Prud'homme, R. K., Princeton University
Budijono, S. J., Princeton University
Ju, Y., Princeton University
Shan, J., Princeton University
Austin, R., Princeton University

Photodynamic therapy is an approved treatment for pulmonary and pleural mesothelial cancers. The therapy relies on cytotoxic singlet oxygen production due to excitation of a photosensitizer by a visible light. The current method has significant limitations firstly because many photosensitizers are hydrophobic and thus non-deliverable, the visible light used to excite these photosensitizers has a limited penetration distance in tissue and the mode of singlet oxygen delivery is not targeted specifically to cancer cells. We present a design of composite nanoparticles (CNPs) in which upconverting phosphors, a material capable of emitting visible light, are placed in close proximity to photosensitizer. The biocompatible, 140nm-phosphors, NaYF4:Yb3+,Er3+, produces green light upon excitation by infra red (980nm). The utilization of infra-red light in place of green laser light addresses penetration distance problem encountered in current PDT approach.
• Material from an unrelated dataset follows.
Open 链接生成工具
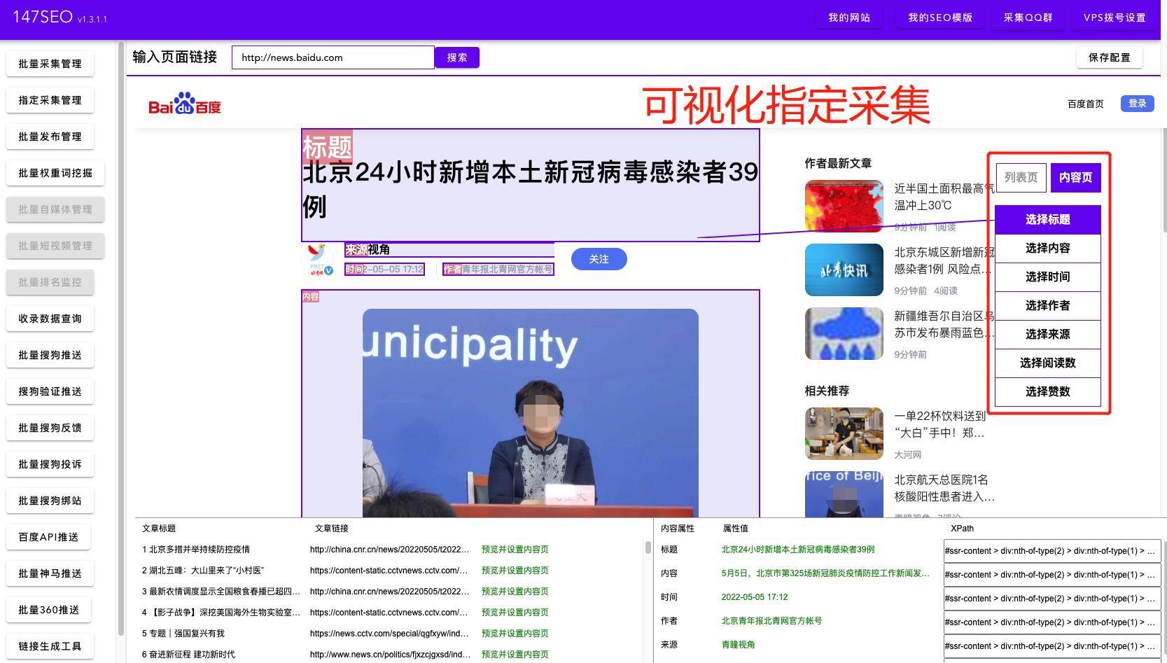Image resolution: width=1167 pixels, height=663 pixels. (x=49, y=646)
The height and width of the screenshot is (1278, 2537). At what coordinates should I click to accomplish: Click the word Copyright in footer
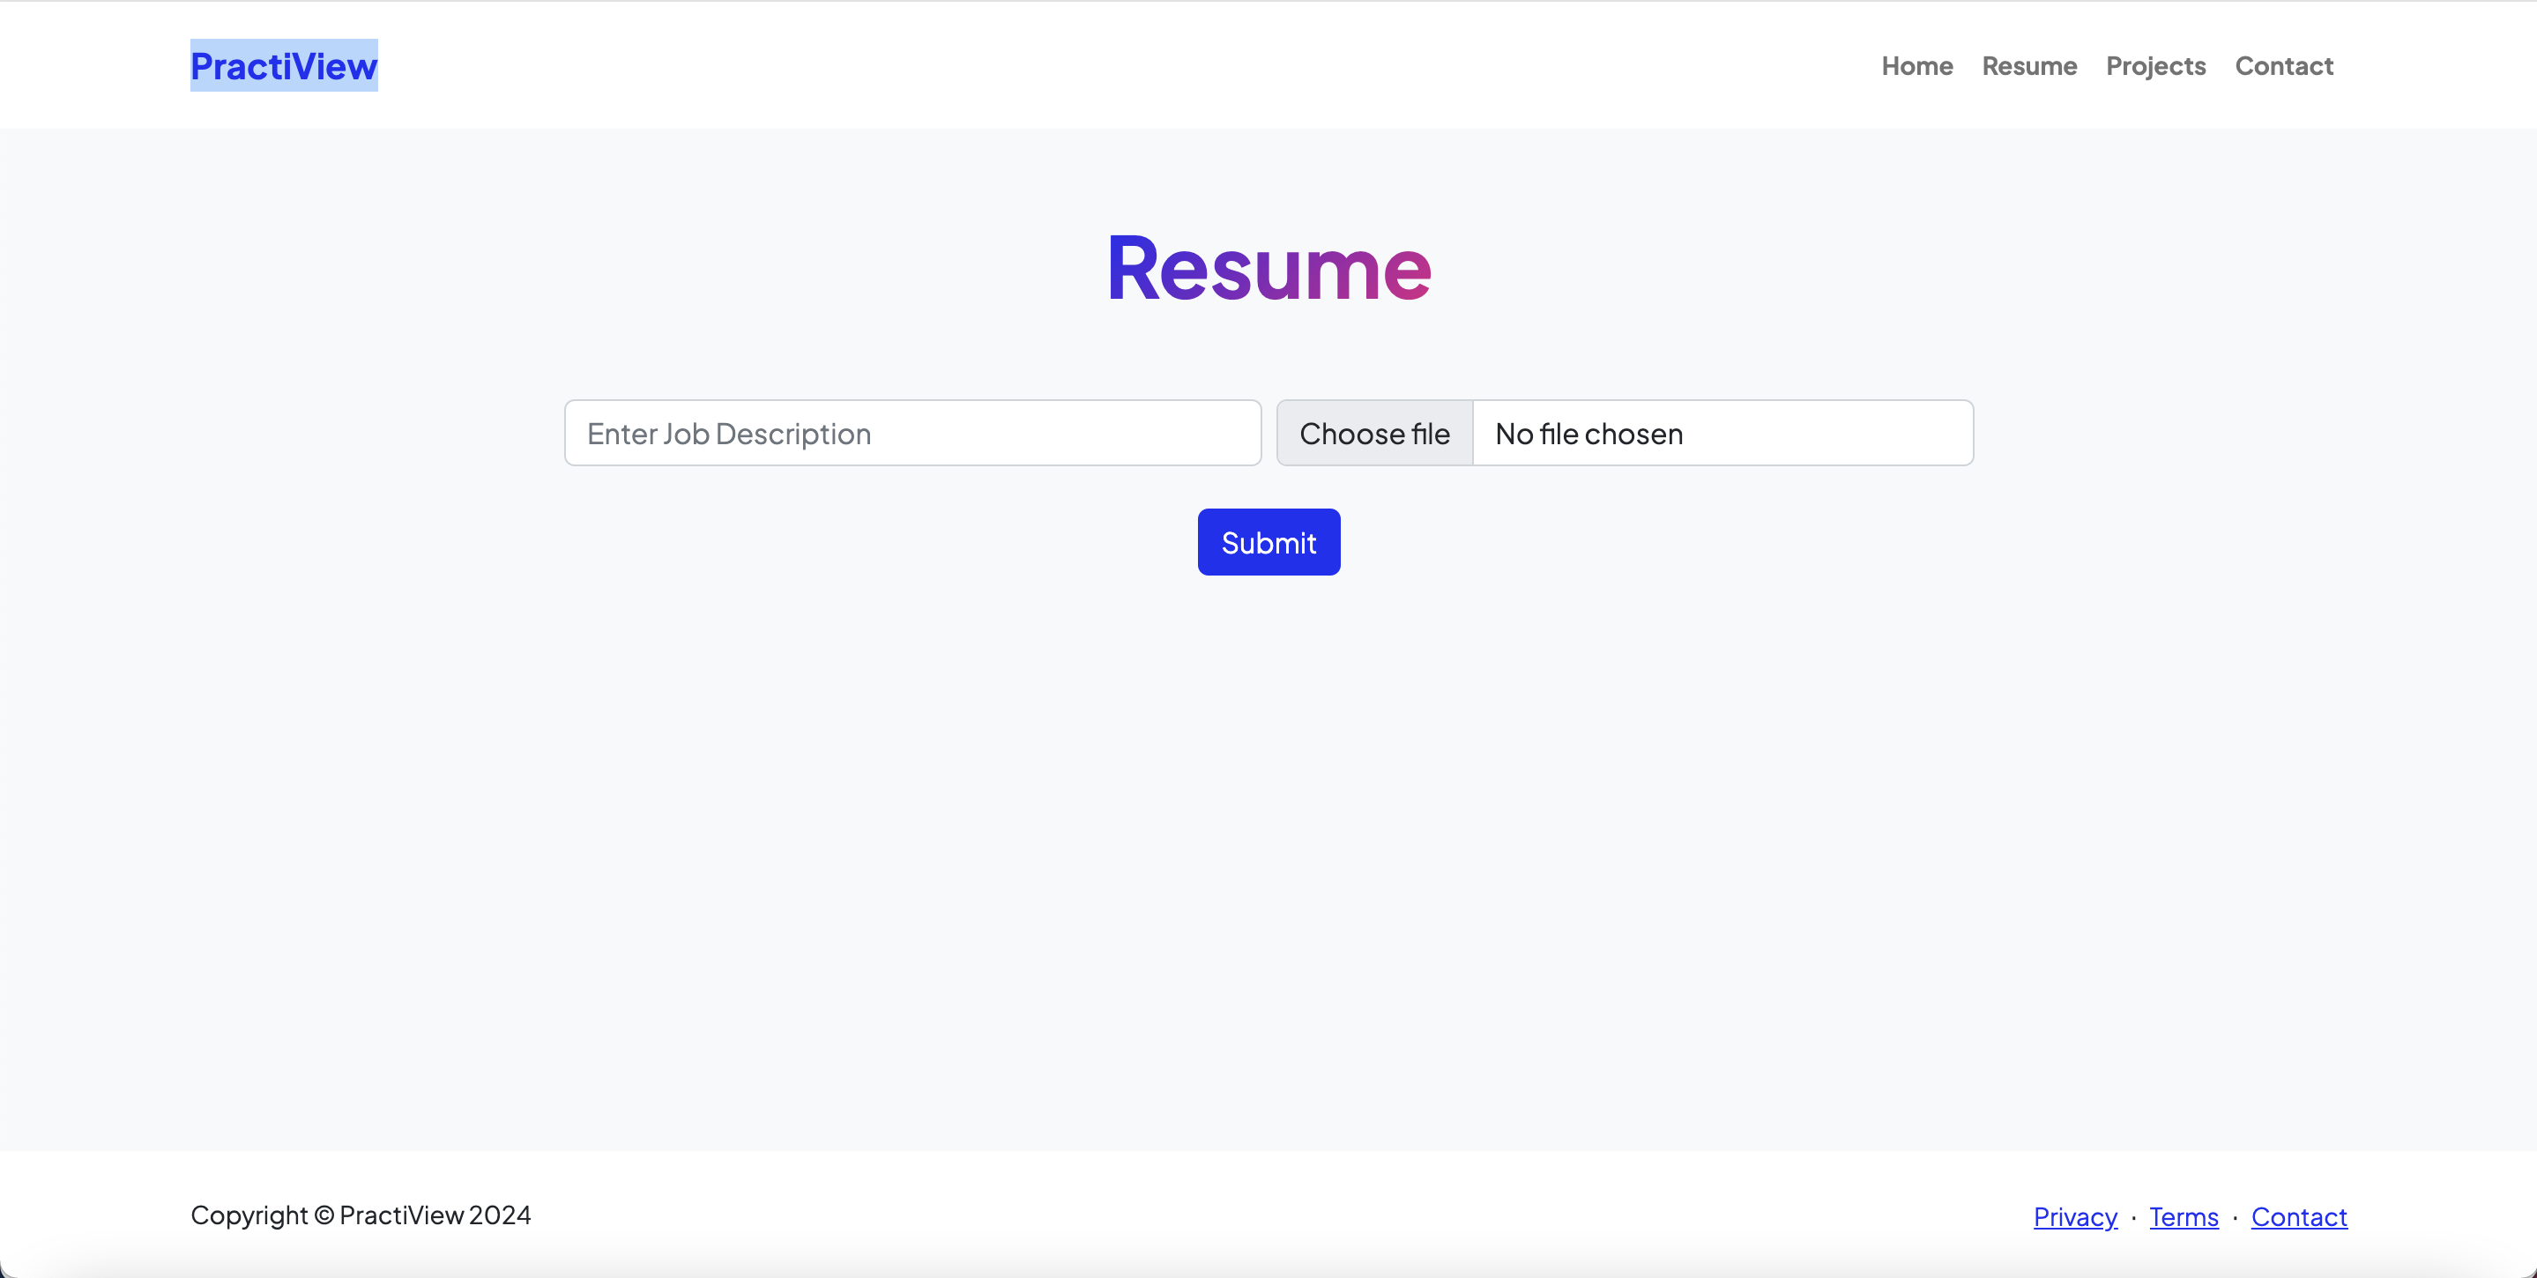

The phosphors and the photosensitizer (meso-tetraphenyl porphine (mTPP)) are packaged in a single compartment using biocompatible, FDA-approved polymeric materials. Candidate block-copolymers include PEG-PCL (poly(ethylene glycol)-block-poly(caprolactone) and PEG-PLGA (poly(ethylene glycol)-block-poly(lactide-co-glycolide) acid). The CNPs are manufactured using Flash NanoPrecipitation technology which provides homogenous mixing, resulting in good control over nanoparticle size with high reproducibility. Our study suggests that PEG-PLGA provides better nanoparticle size control compared to PEG-PCL block-copolymers. The spherical composite nanoparticles of PEG-PLGA has a diameter of 200 nm while PEG-PCL 400 nm, both of which are stable in water. With a high ratio of photosensitizer to drug (1:3, by weight) in the composite, these CNPs are capable of producing cytotoxic singlet oxygen, as determined by ADPA tests. In vitro cell kill assays will be presented.